With respect to your more specific questions:

  1. I guess it would be safe to say that using IORef is considered "bad practice" when a weaker tool would do the job. That weaker tool might be an STRef s, or better yet a State monad or better yet a rewritten higher-order algorithm that doesn't need any state at all. Because IORef combines IO with mutable references, it's kind of an imperative sledgehammer that's likely to lead to the most unidiomatic Haskell code possible, so it's best avoided unless it's "obviously" the right solution for a particular problem.

  2. The State monad is usually the preferred idiomatic way to add state to a program, but it provides the "illusion" of a mutable state by threading a sequence of immutable state values through the computation, and not all algorithms can be efficiently implemented this way. Where true mutable state is required, an STRef is usually the natural choice in a non-concurrent setting. Note that you probably wouldn't use MVar or STM in a non-concurrent setting -- there's no reason to use them in this case, and they would force you into the IO monad even if you didn't otherwise need it.

  3. Yes, there are programming scenarios where either IORef or STRef are preferable to State, STM, MVar, or pure IO (see below). There are few scenarios where IORef is obviously preferable to STRef, but -- as mentioned above -- if you're already in the IO monad and have a need for true mutable state that's entangled with IO operations, then IORef probably has the edge over STRef in terms of slightly cleaner syntax.

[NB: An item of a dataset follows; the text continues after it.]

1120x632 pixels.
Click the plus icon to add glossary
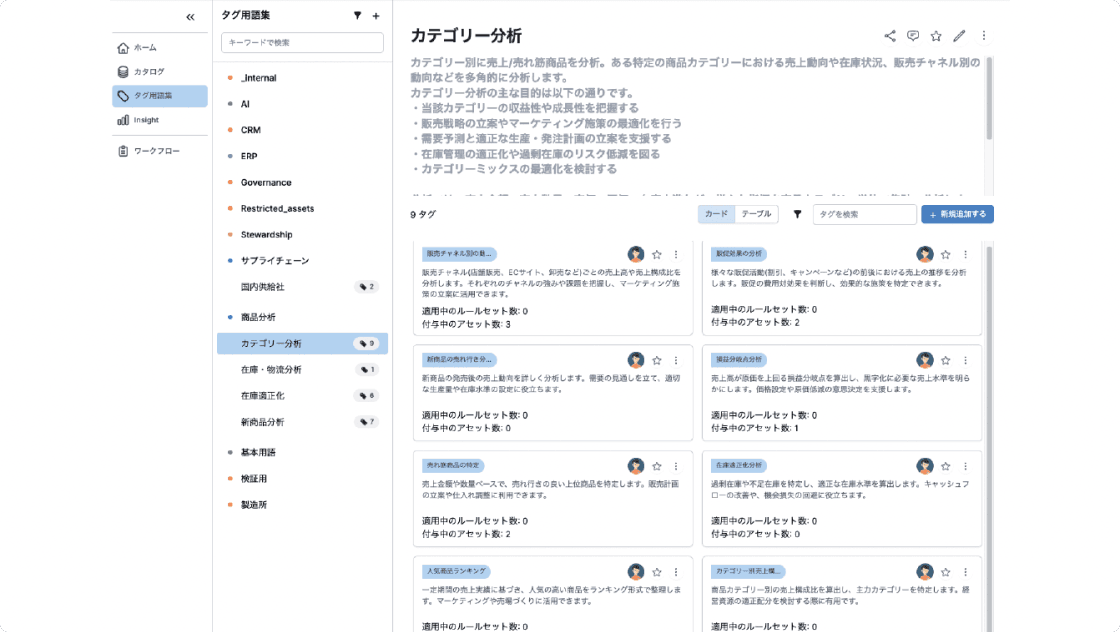(x=376, y=16)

Some examples of cases where either IORef or STRef is a good approach:

  • Data.Unique in the base package uses an IORef as a global counter for generating unique objects.
  • In the base library, the file handle internals make extensive use of IORefs for attaching buffers to handles. This is a good example of "already being in the IO monad with entangled IO operations".
  • Many vector algorithms are most efficiently implemented using mutable vectors (e.g., even something as simple as counting byte frequencies in a block of data). If you use mutable vectors from the vector package, then technically you're using mutable byte arrays rather than STRef or IORef, but it's still morally equivalent.
  • The equivalence package uses STRefs for an efficient implementation of the union-join algorithm.
  • As a somewhat on-the-nose example, if you're implementing an interpreter for an imperative language, then using IORef or STRef values for the mutable variables is generally going to be most efficient.